Shift Symmetry and Inflation in Supergravity
Philippe Brax, Jerome Martin
TL;DR
The paper investigates inflation within supergravity using a shift symmetry to protect the inflaton flat direction while stabilizing moduli via KKLT. By mildly breaking the shift symmetry with an inflaton-dependent superpotential, it achieves a controlled slope and alleviates the eta-problem, enabling viable chaotic-like inflation. The authors introduce mutated chaotic inflation, where a moduli field acts as a curved waterfall along a nontrivial trajectory, and they show how KKLT stabilization can lift AdS vacua to dS, yielding robust inflationary dynamics. They demonstrate, through both analytical structure and numerical simulations, that inflation ends via slow-roll violation rather than instability, and they discuss implications for cosmological perturbations and observational signatures, including two-field effects and possible isocurvature contributions.
Abstract
We consider models of inflation in supergravity with a shift symmetry.
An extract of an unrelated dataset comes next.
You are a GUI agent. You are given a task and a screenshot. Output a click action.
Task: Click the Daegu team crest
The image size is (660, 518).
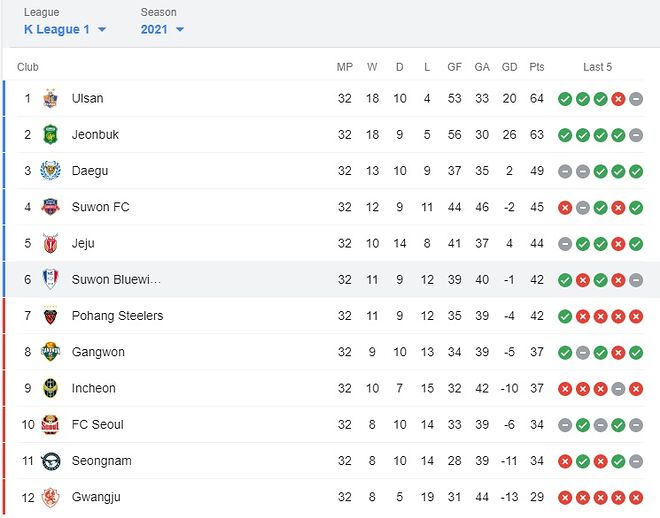click(50, 171)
We focus on models with one moduli and one inflaton field. The presence of this symmetry guarantees the existence of a flat direction for the inflaton field. Mildly breaking the shift symmetry using a superpotential which depends not only on the moduli but also on the inflaton field allows one to lift the inflaton flat direction. Along the inflaton direction, the eta-problem is alleviated. Combining the KKLT mechanism for moduli stabilization and a shift symmetry breaking superpotential of the chaotic inflation type, we find models reminiscent of ``mutated hybrid inflation'' where the inflationary trajectory is curved in the moduli--inflaton plane. We analyze the phenomenology of these models and stress their differences with both chaotic and hybrid inflation.